| Compito 1 |
Elencate tutti i tipi di animali nominati nel diario di viaggio in Ecuador e alle Galápagos.
| Compito 2 |
Riprendete il diario di viaggio in Ecuador e alle Galápagos dal punto in cui si interrompe, proseguendo il racconto della giornata.

Ecuador & Galàpagos: leggi il diario

XII giorno

La nottata di navigazione trascorre quasi in bianco per il dondolare della nave: un quadro, ai piedi del letto, si comporta come un pendolo. Finalmente in mattinata ecco Espanola, l’isola più antica e più meridionale, il regno  dei candidi e aggraziati albatros e delle sule di Nazca, creature endemiche.

Con uno sbarco bagnato raggiungiamo la corallina spiaggia e facciamo subito Kayak tra le sue rocce a picco nell’oceano: siamo circondati da foche e da tartarughe marine che dimostrano di amare la nostra compagnia girando, acrobaticamente, intorno alla nostra piccola imbarcazione. La spiaggia è bianchissima, contrasta la pietra lavica, ed è ricca di leoni marini: noi umani siamo solo ospiti, ci ignorano. Facciamo subito il bagno in compagnia di alcune mante dal pericolosissimo pungiglione e di alcuni cuccioli giocherelloni di leone marino mentre le femmine si rotolano nella sabbia bianca e sonnecchiano pacificamente. Ritornati a bordo della Pinta ci allontaniamo subito dal sud dell’isola la cui parte estrema sembra una triste maschera che ci da l’addio: andate via uomini, non rovinate questo pezzo di terra.

Sbarchiamo a Punta Suares e facciamo una lunga passeggiata sulla pietra lavica e, a un certo punto, incontriamo un maschio di leone marino che cerca di ostacolare il nostro passaggio deciso a dimostrare la sua supremazia sul suo territorio, ma presto desiste. Uno spettacolo unico ci aspetta: colonie di albatros e di sule dalle zampe azzurre a pochi passi da noi; alcuni di questi uccelli sono in  fase di corteggiamento con il maschio che danza e becca la femmina, altri covano le uova, altri ancora alimentano e proteggono i loro piccoli. Ci osservano immobili e compiaciuti, è proprio questo che commuove ogni visitatore: gli animali, in questo eden, non hanno paura dell’uomo. Continuiamo la nostra passeggiata fino a quando dall’alto osserviamo uno spettacolo unico: una colata lavica ha creato un grosso foro che proietta verso l’alto l’acqua agitata dell’oceano creando un vero e proprio soffione. Lungo la strada del ritorno dobbiamo evitare una colonia di iguane rosse che “tenta di intimidirci con gli sputi”: dobbiamo scavalcarle per evitare di pestarle. Sputano solo il sale marino, altro che intimidazioni!

| Dati registrati |
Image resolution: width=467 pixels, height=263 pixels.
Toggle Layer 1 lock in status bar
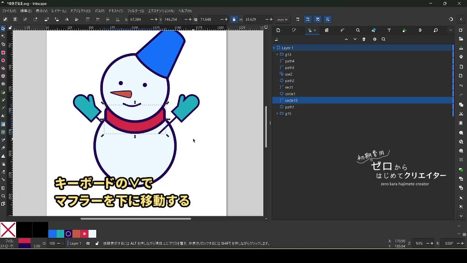pyautogui.click(x=97, y=243)
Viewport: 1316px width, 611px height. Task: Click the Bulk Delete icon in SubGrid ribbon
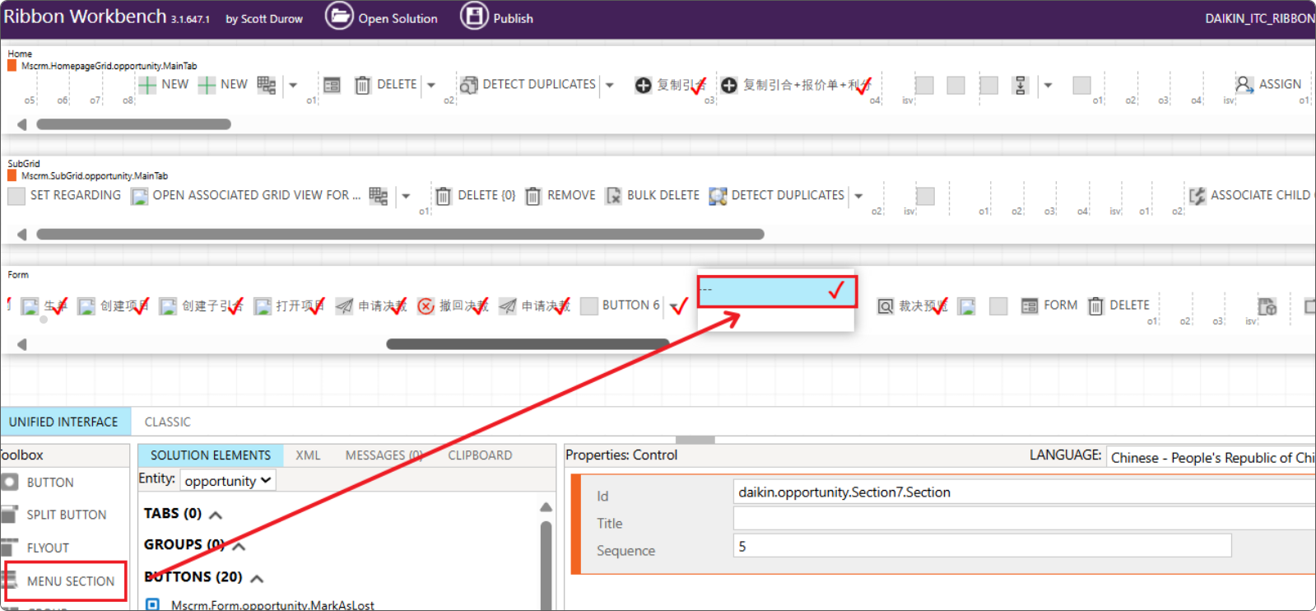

| Risposta scritta 1 |
albatros
sule di Nazca
foche
tartarughe marine
leoni marini
mante
sule dalle zampe azzurre
iguane rosse

| Risposta scritta 2 |
Delle immagini ci rattristano: una femmina di leone marino ha accanto a sé il suo piccolo appena nato morto e cerca di rianimarlo con la pinna e con il muso. Un po’ più in là c’è una piccola iguana morta vittima sicuramente di una poiana, di quell’ impavida poiana che, in alto su una roccia, aspetta il nostro passaggio per prelevare la sua preda. La legge della natura: sopravvive sempre il più forte. Preda e predatore contribuiscono alla salvezza della specie e a quell’equilibrio biologico necessario alla vita. Osservo in alto e ci sono tantissime sule che fanno spettacolari tuffi: entrano nell’acqua come delle  frecce e catturano i pesciolini per i loro piccoli che aspettano nel nido con la boccuccia aperta. Arrivati al tratto lavico, dove c’è ancorato il nostro panga, dobbiamo evitare ancora una volta dei leoni marini, il loro messaggio è sempre più chiaro: questo è il nostro mondo. Alle 18,00 la nave leva le ancore e si dirige verso San Cristobal, un grande vulcano dormiente, la seconda isola più popolata dopo Santa Cruz, l’isola dove Darwin approdò per la prima volta.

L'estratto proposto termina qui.